Önlemek için neler yapılabilir?
Egzersiz şeklinde yapılan fiziksel aktivitenin, meme kanseri riskini azalttığına ilişkin kanıtlar artmaktadır. Haftada en az 1,5 – 2,5 saatlik hızlı yürüyüşler, kadındaki meme kanseri riskini %18 oranında azaltmaktadır. Eğer bu yürüyüş, haftada 10 saat olursa, risk oranı biraz daha azalmaktadır.
Bazı araştırmalar, uzun süreli emzirmenin meme kanserini az da olsa azalttığını öne sürmüştür. Araştırmalar, doğum kontrol hapı kullanan kadınların, kullanmayan kadınlara nazaran az da olsa meme kanseri riski taşıdığını göstermektedir. Hapların kullanımına son verildiğinde, risk oranı normale dönmektedir.
Çok fazla hamilelik geçiren ve genç yaşta hamile kalan kadınlarda, meme kanseri olma riski azalır.

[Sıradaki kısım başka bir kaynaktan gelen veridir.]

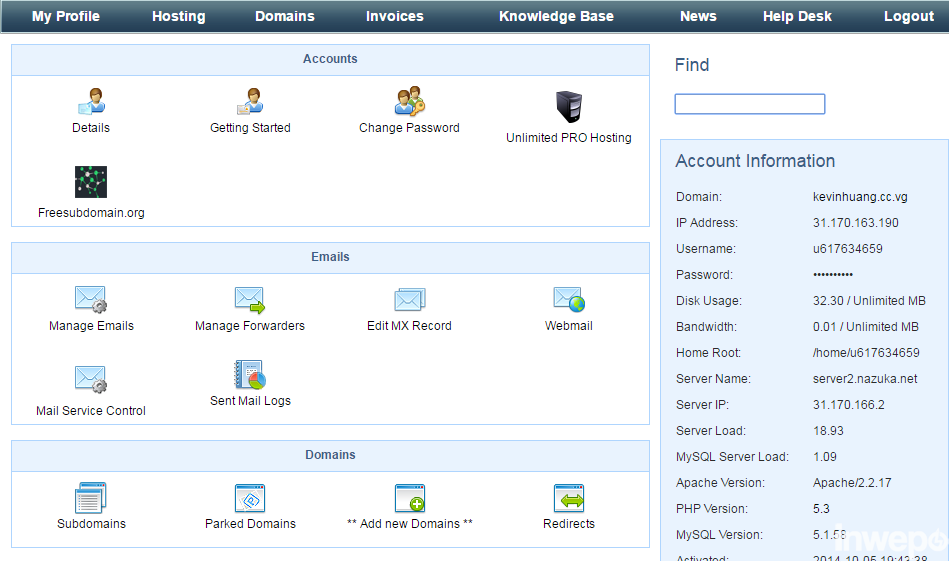Viewport: 949px width, 562px height.
Task: Open the Subdomains icon
Action: click(x=91, y=498)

Bunun nedeni ise hamilelik döneminde duran adet döngüsüdür.
Günümüzde meme kanserine karşı verilen mücadelede en önemli noktaların başında erken tanı gelir. Erken tanıda amaç, meme kanserinin biyolojik gelişimi sırasında, tümörü klinik olarak semptom vermeden önce tespit etmektir. Bunun için de tarama yöntemlerinin bilinmesi gerekmektedir. 
Meme kanseri insandan insana bulaşabilen bir hastalık değildir.